Required work:
Print the lines of the entries below from the one with "Click the red X delete layer icon" through the final line, exactly as they appear. The pictures are not part of the copy.

The data:
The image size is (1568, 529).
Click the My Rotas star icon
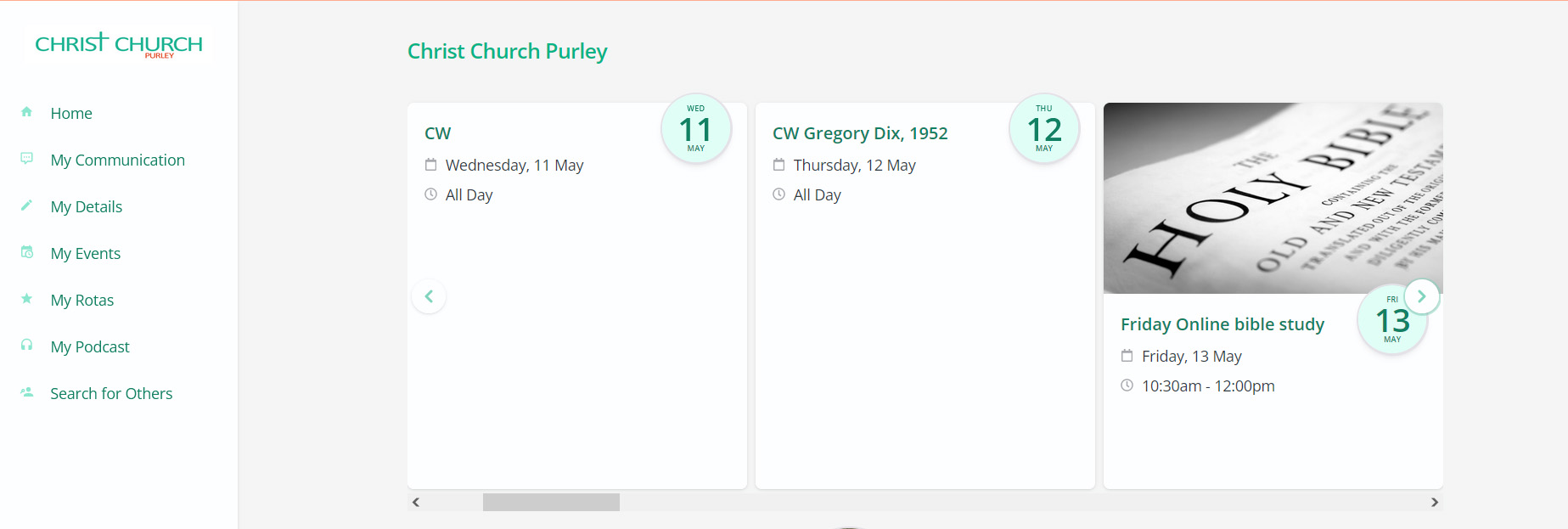[26, 299]
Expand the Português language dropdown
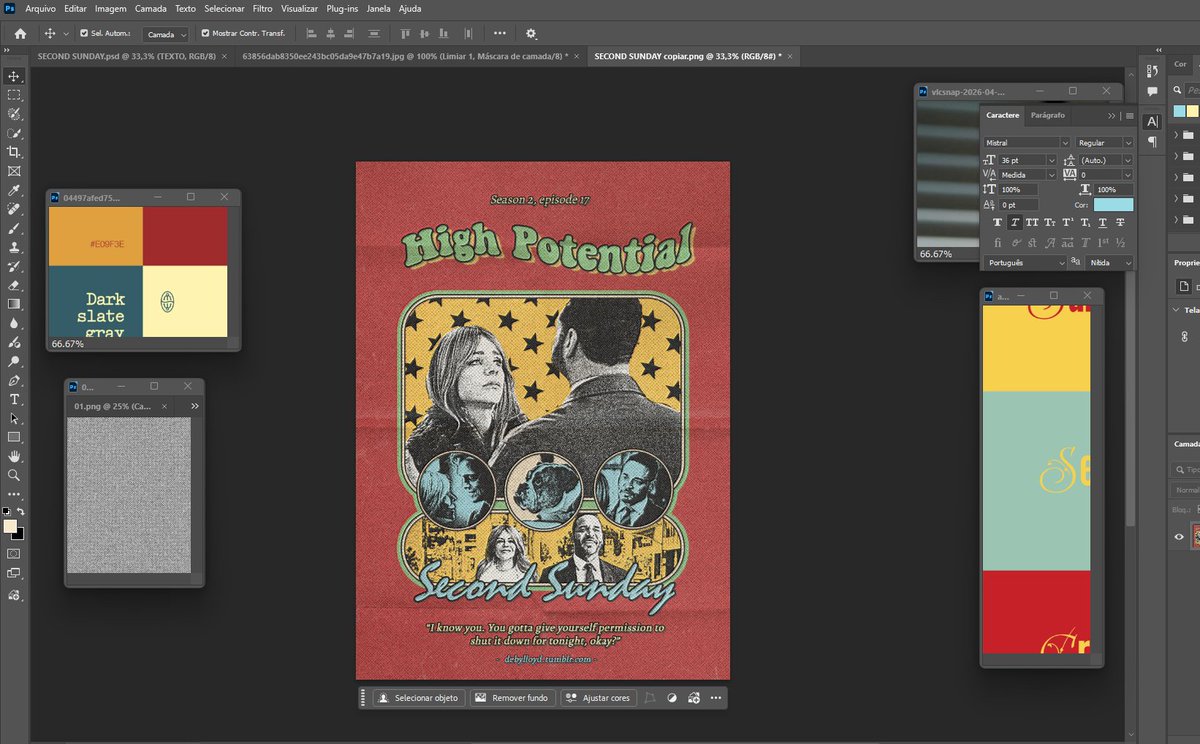Viewport: 1200px width, 744px height. (1024, 262)
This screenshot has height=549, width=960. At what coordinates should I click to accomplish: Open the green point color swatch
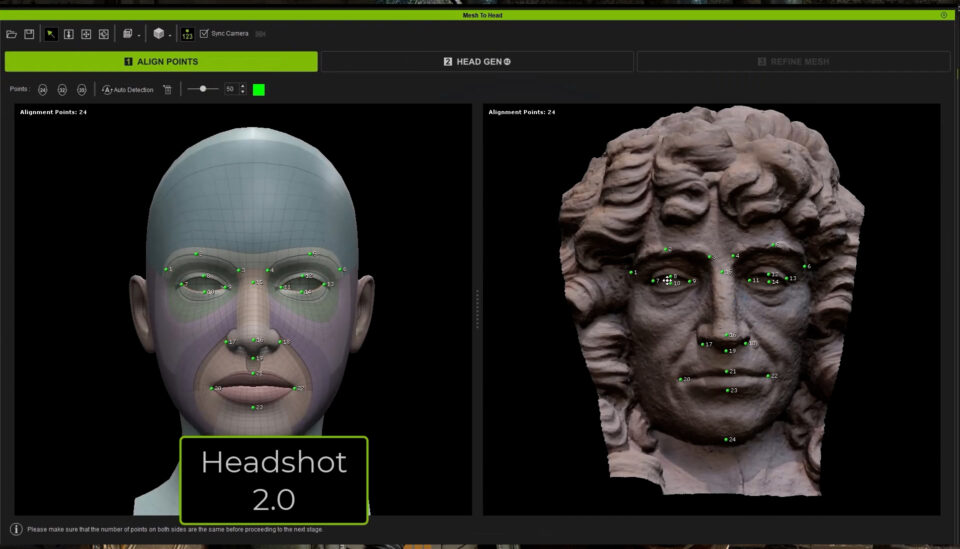click(x=259, y=90)
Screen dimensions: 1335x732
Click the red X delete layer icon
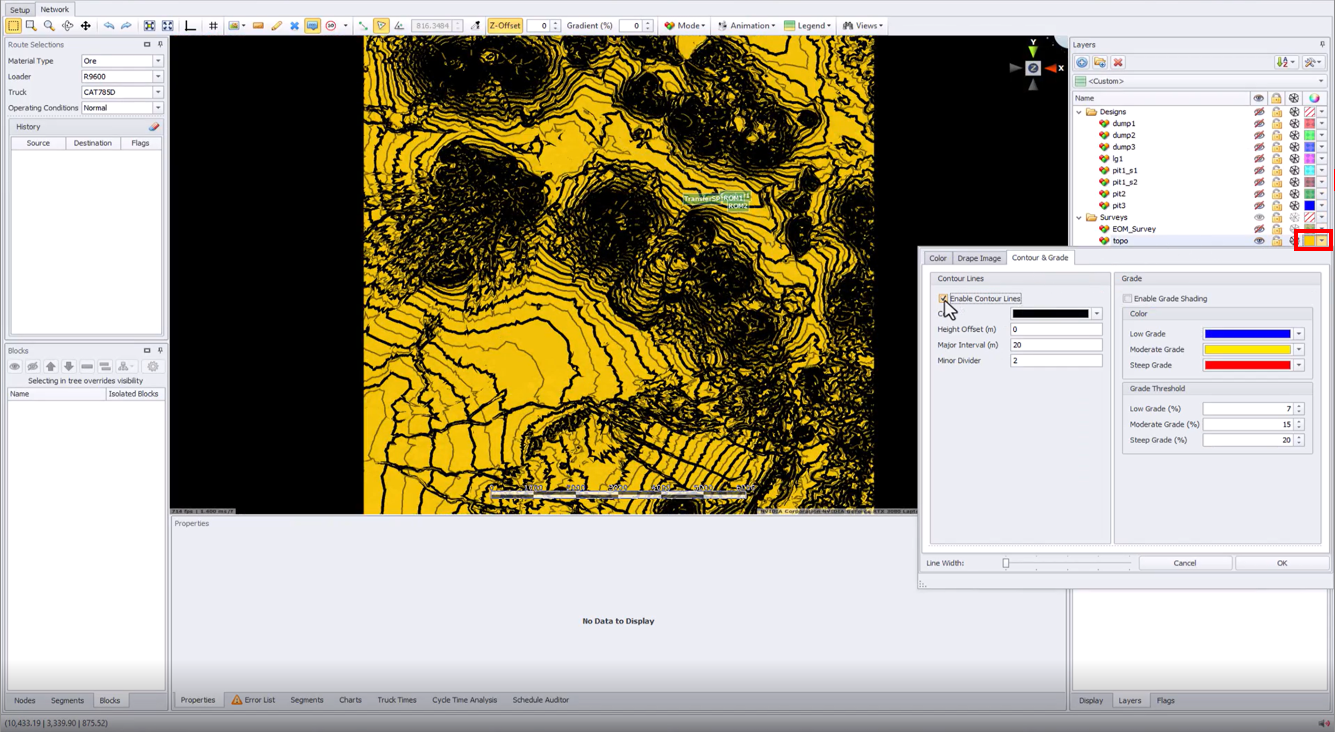(1118, 63)
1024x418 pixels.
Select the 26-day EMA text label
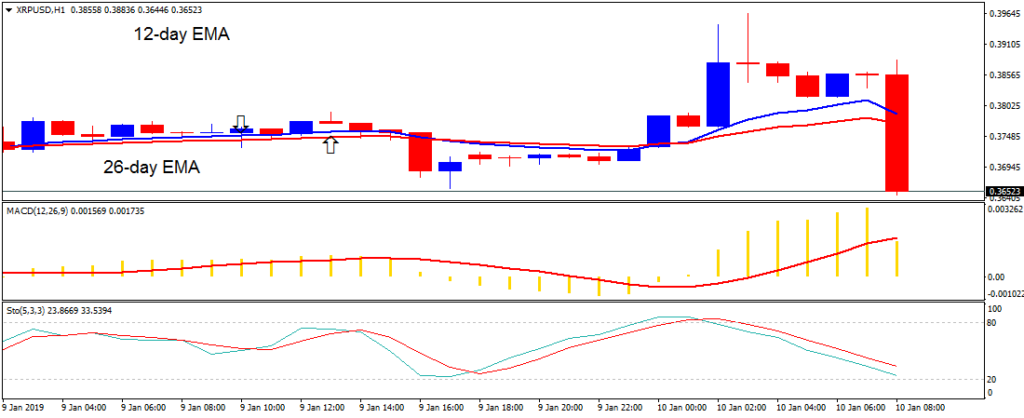[151, 168]
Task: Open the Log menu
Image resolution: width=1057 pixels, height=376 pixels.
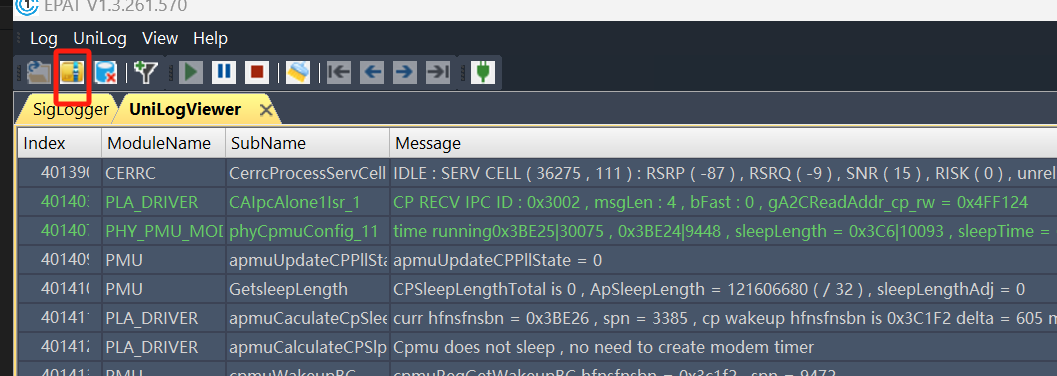Action: point(44,38)
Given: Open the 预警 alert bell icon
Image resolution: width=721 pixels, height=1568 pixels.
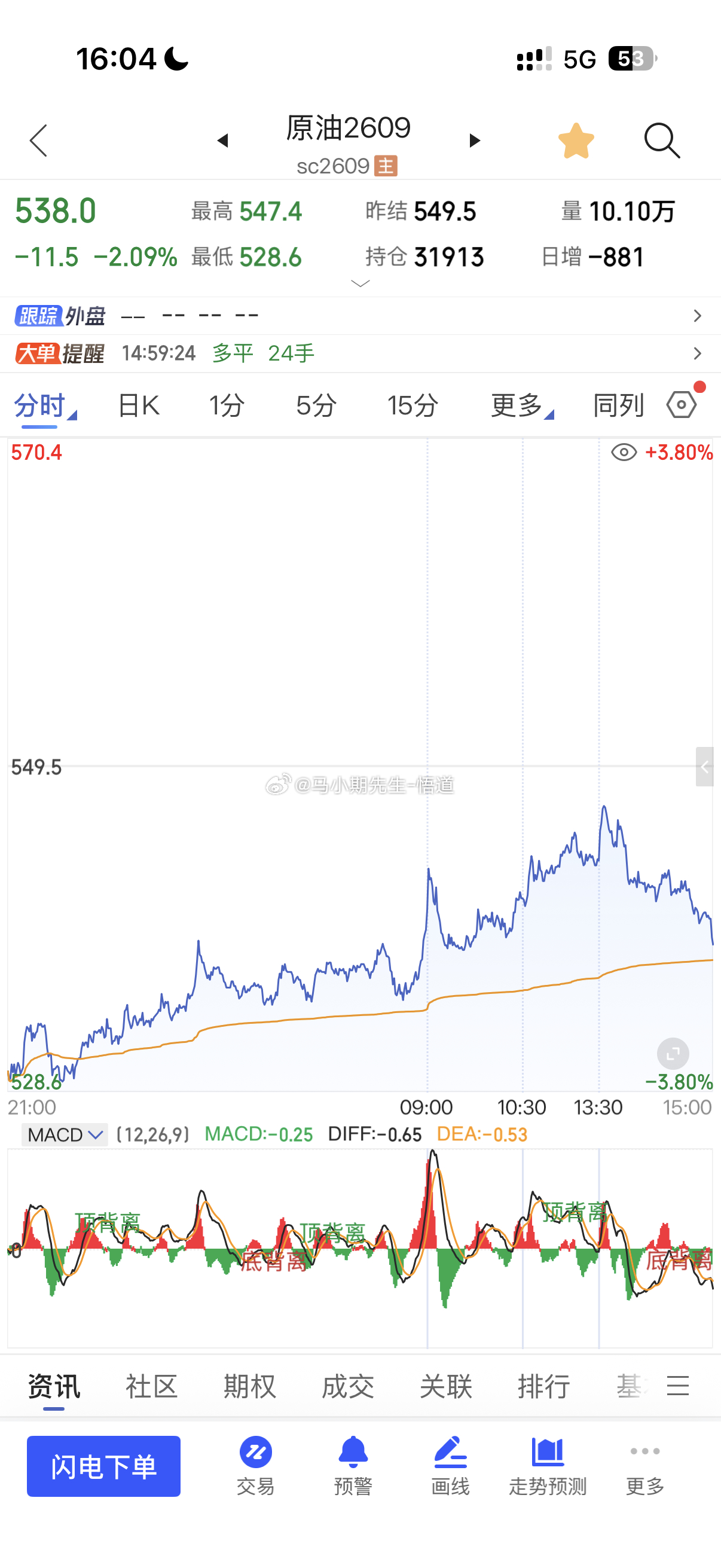Looking at the screenshot, I should pyautogui.click(x=353, y=1452).
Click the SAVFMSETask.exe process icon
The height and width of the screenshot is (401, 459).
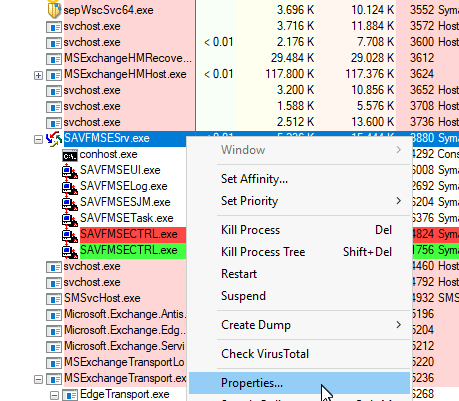[70, 219]
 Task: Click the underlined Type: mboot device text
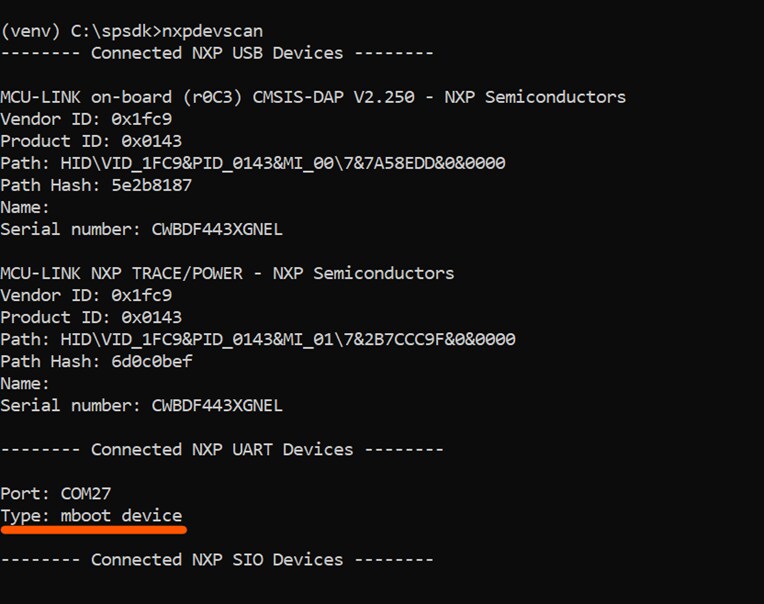pyautogui.click(x=91, y=516)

Solution:
Click the red X delete layer icon
(1118, 63)
1024x418 pixels.
Select the 26-day EMA text label
[151, 168]
Task: Open the Log menu
Image resolution: width=1057 pixels, height=376 pixels.
Action: point(44,38)
Given: Open the 预警 alert bell icon
Image resolution: width=721 pixels, height=1568 pixels.
Looking at the screenshot, I should pyautogui.click(x=353, y=1452).
Click the SAVFMSETask.exe process icon
The height and width of the screenshot is (401, 459).
[70, 219]
 Task: Click the underlined Type: mboot device text
pyautogui.click(x=91, y=516)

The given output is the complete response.